Mais tandis que le fait de dire le mot vrai-qui est travail et praxis- signifie transformer le monde, cette appellation n'est pas réservée à quelques hommes comme un privilège, mais en fait le droit de chaque homme. Par conséquent, personne ne peut dire le mot vrai de sa seule initiative, personne ne peut en dire à la place d'un autre par un geste prescriptif qui dépossède les autres de leurs mots..>> (7) Devant la "dépossession du monde"(Jacques Berque) constitutive du système impérial, Haïti a opposé la reconstitution de soi dans la recomposition d'un ordre social autre.Néanmoins, l'élite de ce pays semble s'être arrêtée à la geste de 1804. Ainsi l'impression de cette suspension sociétale bi-séculaire a-t-elle porté les essayistes, les anthropologues, sociologues, politologues,etc, à se pencher et à plancher sur des schémas d'explication de la crise structurelle qui a toujours secoué la société haïtienne. (8)
En revanche, les acteurs socio-culturels, qui balisent la culture populaire, lui ont symboliquement donner la réplique, le réalisme merveilleux de Jacques-Stephen Alexis, en structurant les moyens de communication, une langue, le créole, un système de croyances et de pratiques, la religiosité populaire et un aménagement de son environnement. C'est certes la culture, comme espace de liberté. Toutefois, le mimétisme de l'élite, Jean Price-Mars l'aurait intitulé, son bovarysme, comme part maudite (Georges Bataille), a donné lieu à un État-victimaire (René Girard) qui a conduit le pays à la ruine.

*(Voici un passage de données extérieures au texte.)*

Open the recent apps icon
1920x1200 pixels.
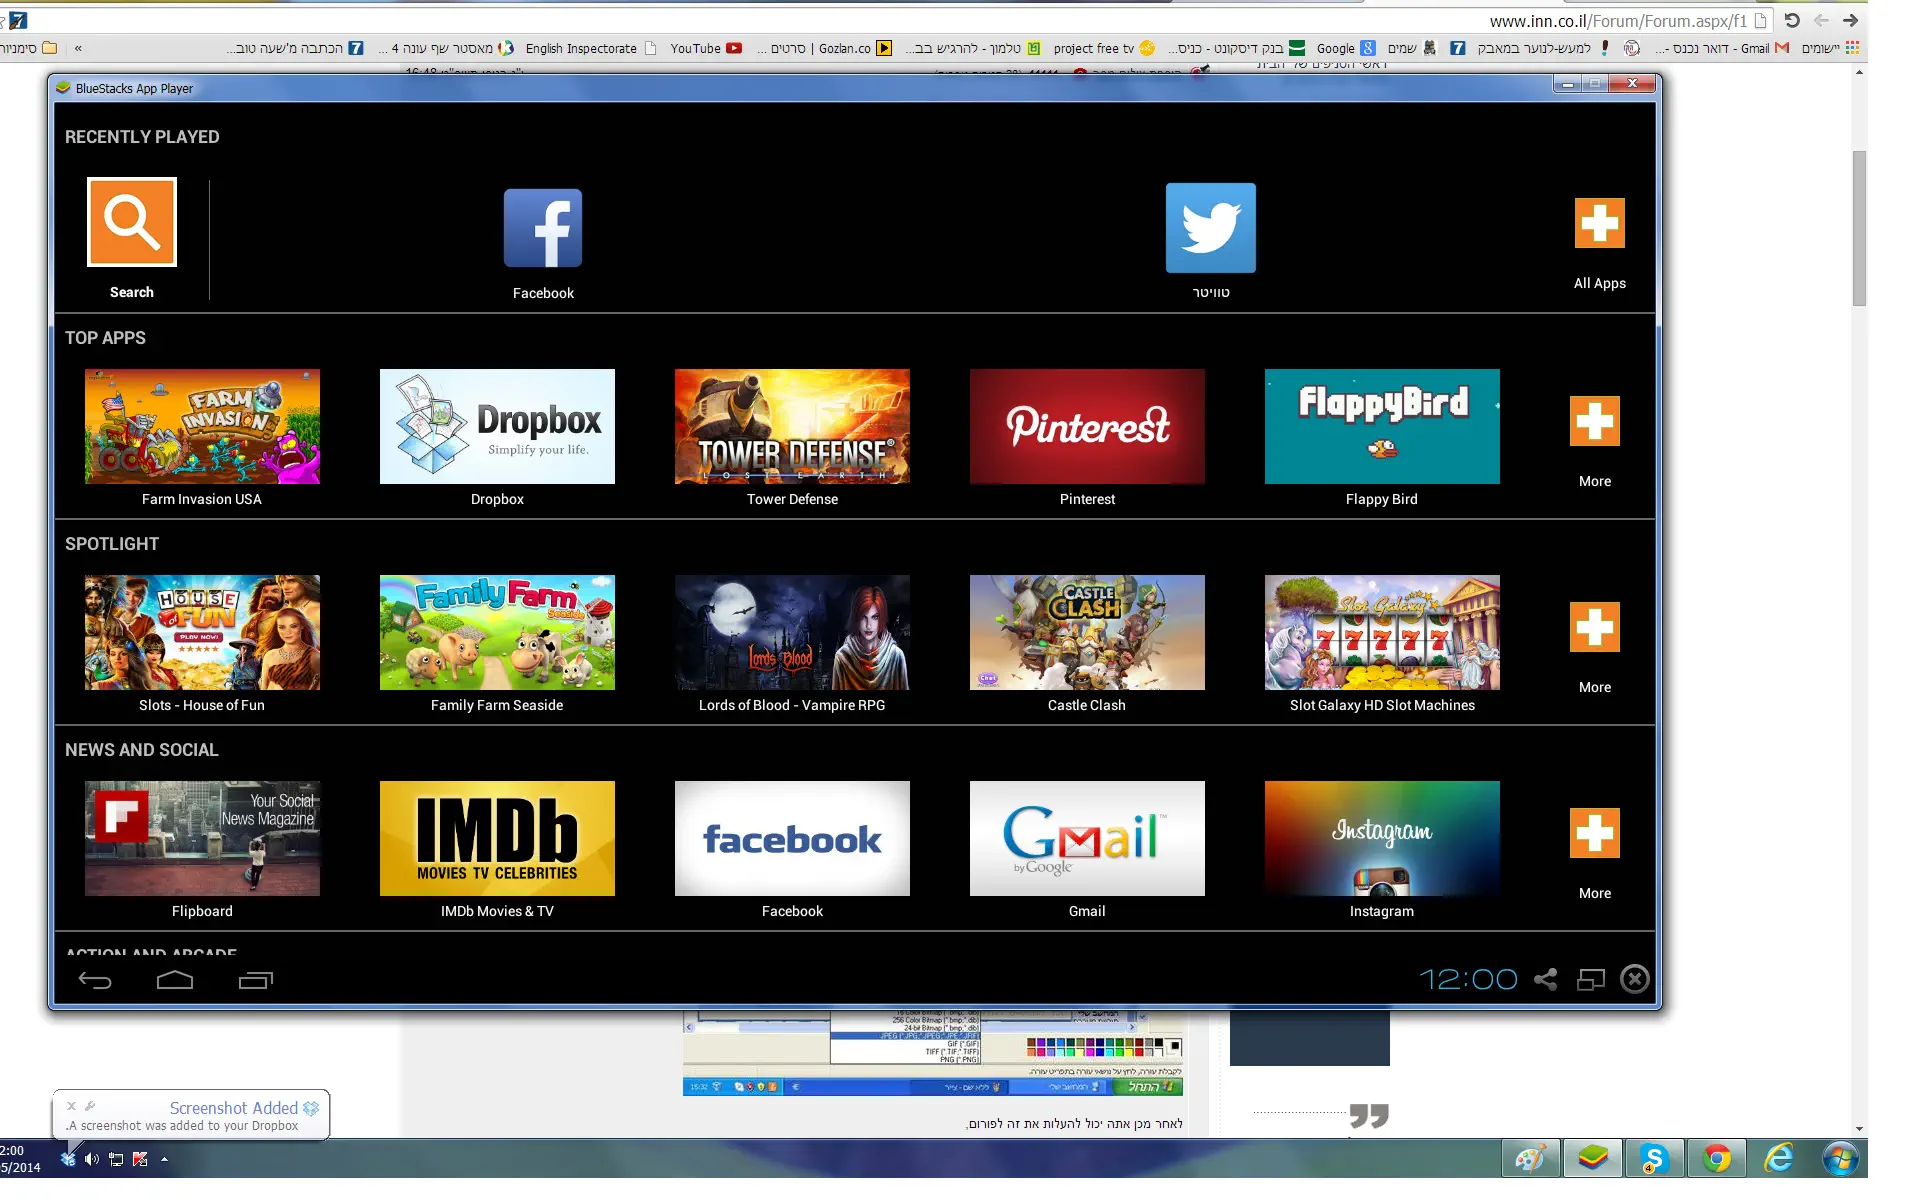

Comment pouvons-nous alors prononcer Haïti comme mot vrai, comme nom porteur d'une cause juste?
À la manière de Friedrich Hegel? Karl Marx? Jean-Jacques Dessalines? Henri Christophe? Alexandre Pétion? Des mouvements sociaux? Des Cités?...?
1-Marc Ferro, Comment on raconte l'histoire aux enfants à travers le monde entier, Paris, Payot,1981,p7.
2-Marc Ferro, Histoire des colonisations des conquêtes aux indépendances XIIIè-XXè siècles, Paris, Éditions du Seuil,1994, p173.
3-John O'Neil: << Le langage et la décolonisation: Fanon et Freire>>Sociologie et Sociétés(vol 6 No. 2 novembre 1976), p55.
4-Thomas Madiou: Histoire d'Haïti. Tome III 1803-1807, Port-au-Prince, Éditions Henri Deschamps, 1989.p131.
5-Jean Fouchard: <<Où, quand et par qui fut choisi de redonner à notre patrie le nom Indien d'Ayti>>. Bulletin du Bureau National d'Ethnologie(N.1. 1984) p65.
6- Léopold Sédar Senghor, Anthologie de la Nouvelle Poésie nègre et malgache de langue française précédée de <<Orphée Noir>> par Jean-Paul Sartre, Paris, Presses Universitaires de France, 1948.
7- John O'Neil, op.cit.p60.
8- Sténio Vincent: <<Le glissement de la nation>> En posant les jalons, tome 1,pp91-269, 1939.